The acupuncturist I've been seeing has been particularly helpful when I've reached my edge about this. What is happening? Why was I better last week, and now I'm not?  When I voiced some of my frustrations to her she told me, it was actually OK to have a setback; that a setback may not even be a setback because it's really just peeling back layers to get to the source and heal from the bottom up. And as we peel layers back, new things may emerge which seem like we've taken a step back when we're actually making progress.

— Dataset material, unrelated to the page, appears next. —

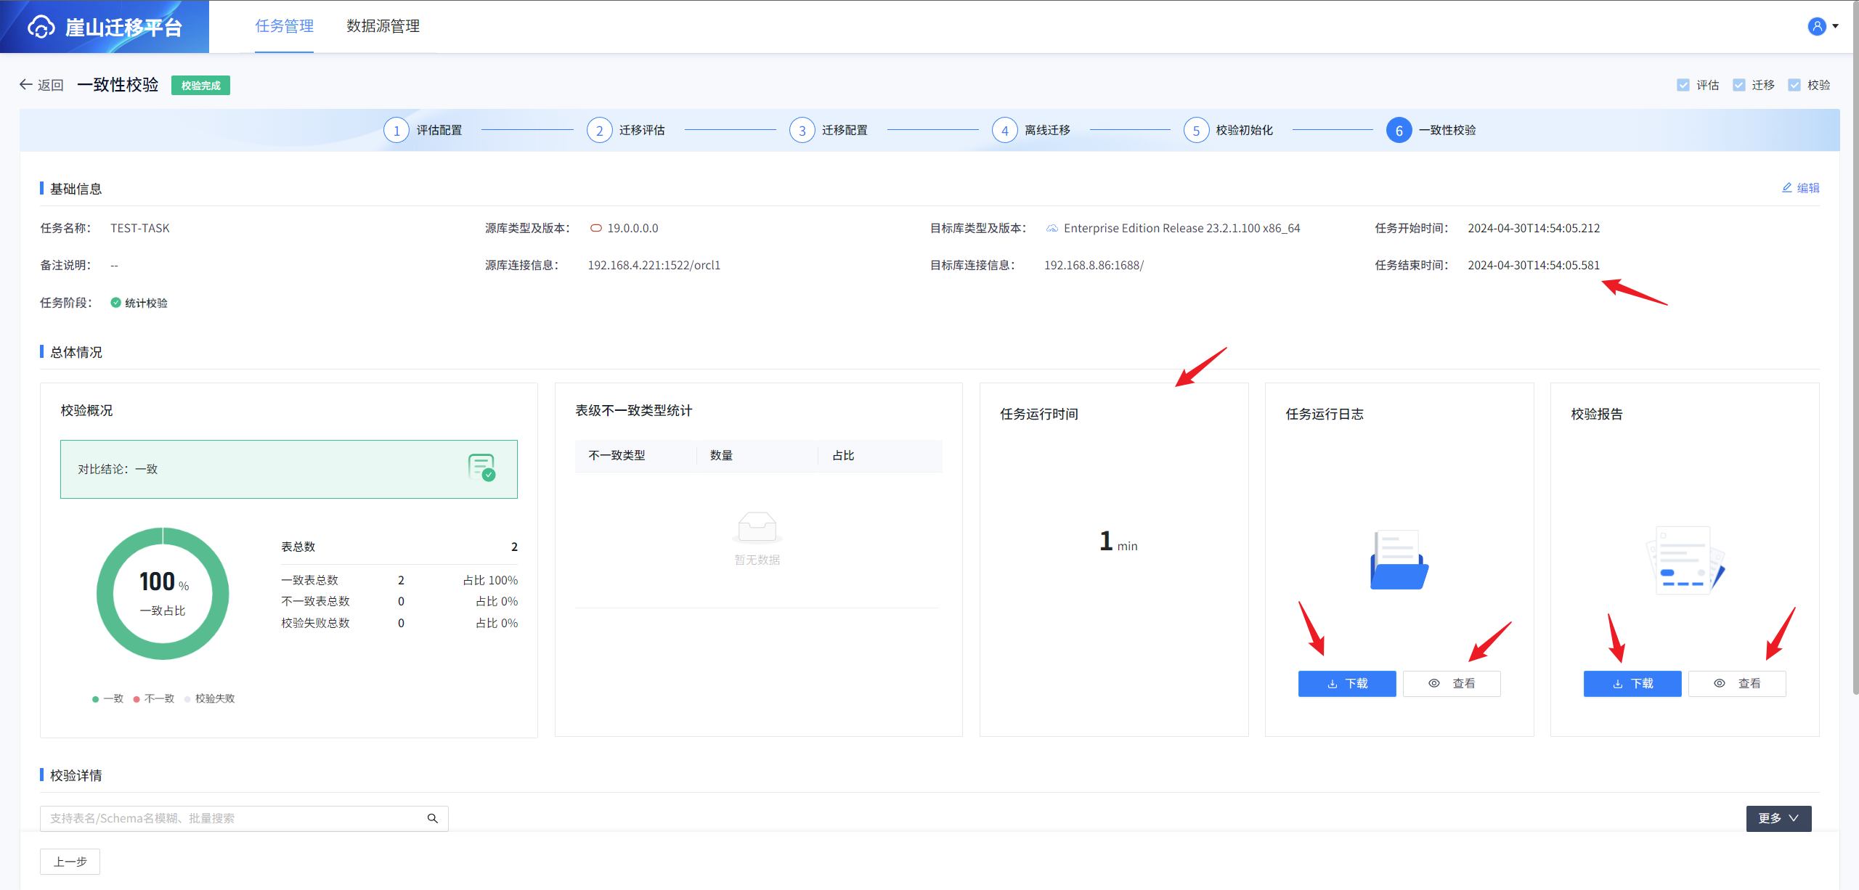1859x890 pixels.
Task: Toggle the 校验 checkbox
Action: [x=1794, y=85]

And, that. So that, you know? That is exactly what I needed to hear, and also what I truly believe. You don't just arrive and then you're there. You're always arriving, and always there, and where you're at is part of why you're here, and the setbacks are also sometimes the only way to reveal the truth, and going deeper is sometimes the only way through it. I actually feel like rolling my eyes at some of this stuff, because I know how hard it is when you're actually in it, AND I also think it's true even when it sucks. Like Churchill once said, when you're going through hell, keep going.

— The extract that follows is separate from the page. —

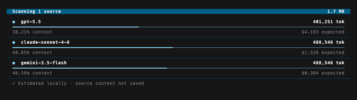This screenshot has height=100, width=357.
Task: Click the 1.7 MB size label
Action: tap(336, 11)
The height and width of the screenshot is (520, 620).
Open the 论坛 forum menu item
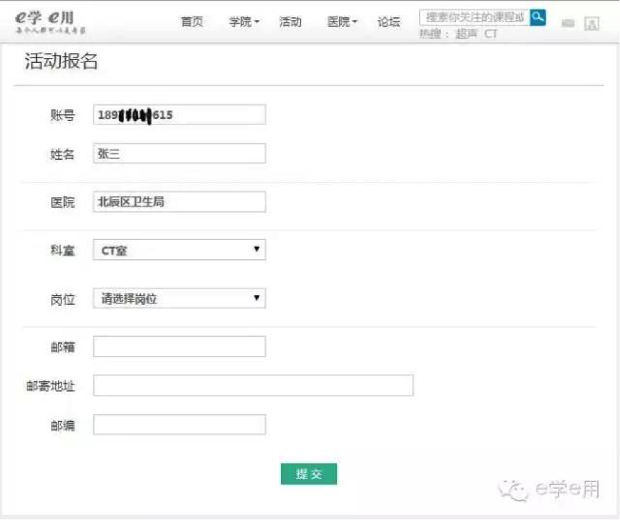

Of course, I also feel fed up with it. Like truly, I am over it, done, goodbye forever, case closed. I can not wait to put a nail in this coffin and bury it in the ground. Ha, no, I guess not yet. I cried a lot this weekend, and flailed and got angry, and felt like it was unfair. I missed a friend's kids birthday party because I just felt so sad about not being able to drink beer and eat nachos and birthday cake (I'm on this autoimmune paleo diet, which I'll write more about, but let's just say it is the hardest and least exciting experience I've ever had, although it does "work"). I basically hate any diet that reinforces deprivation especially for women, but here I am, so I'm sure it has something to teach me.

I don't know — this isn't something I can wrap up at all, just like I can't sum up being a mom, or my feelings about the patriarchy, or being in love — there are so many nuances and subtleties and that's why I want to write about them, and share some of that, because the nuances and the in betweens and the meaning-making is actually where the magic happens. I do know that much. On some intuitive level, I know the reason I got sick was so that I could go deeper with my writing, and my voice, and find a way to more fully develop that. And that draws me in for sure. That is compelling.

And we're going to the beach Thursday for a wedding, and it's fall, and my kid is begging me to come to the sandbox, and if I can't eat nachos I can still eat roasted butternut squash tonight, and that's like like pretty all right for a Monday. It's not perfect, but I'll take it.